= Ioan Vlădea =

Romanian engineer

Ioan Vlădea (24 October 1907, Râșnov, 24 November 1976, Timișoara) was a Romanian engineer from IAR Brașov, who developed the compressor of plane engine IAR 80. After World War II he served as professor at Polytechnic University of Timișoara.

He is considered the founder of Timișoara school of thermal engineering.

== Early years and education ==
He was born in Râșnov, as the only son among the five children of Ioan and Elena Vlădea, a poor peasant family.

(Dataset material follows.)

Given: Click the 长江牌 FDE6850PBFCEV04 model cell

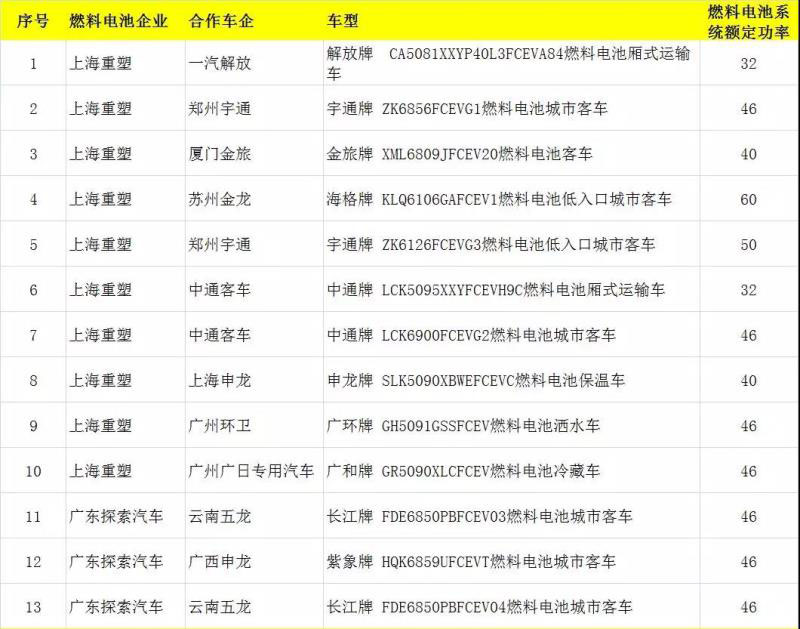Looking at the screenshot, I should pyautogui.click(x=479, y=606).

He attended the Facultatea de Electromecanică of Universitatea Politehnica of Timișoara, and graduated in 1931. He had as professors Victor Vâlcovici, Valeriu Alaci, Plautius Andronescu, Pompiliu Nicolau, Victor Vlad and Marin Bănărescu.
On 23 February 1931 received his engineering diploma titled Alimentarea cu energie electrică a orașului Brașov (Power supply of Brașov city), under the guidance of Dimitrie Leonida.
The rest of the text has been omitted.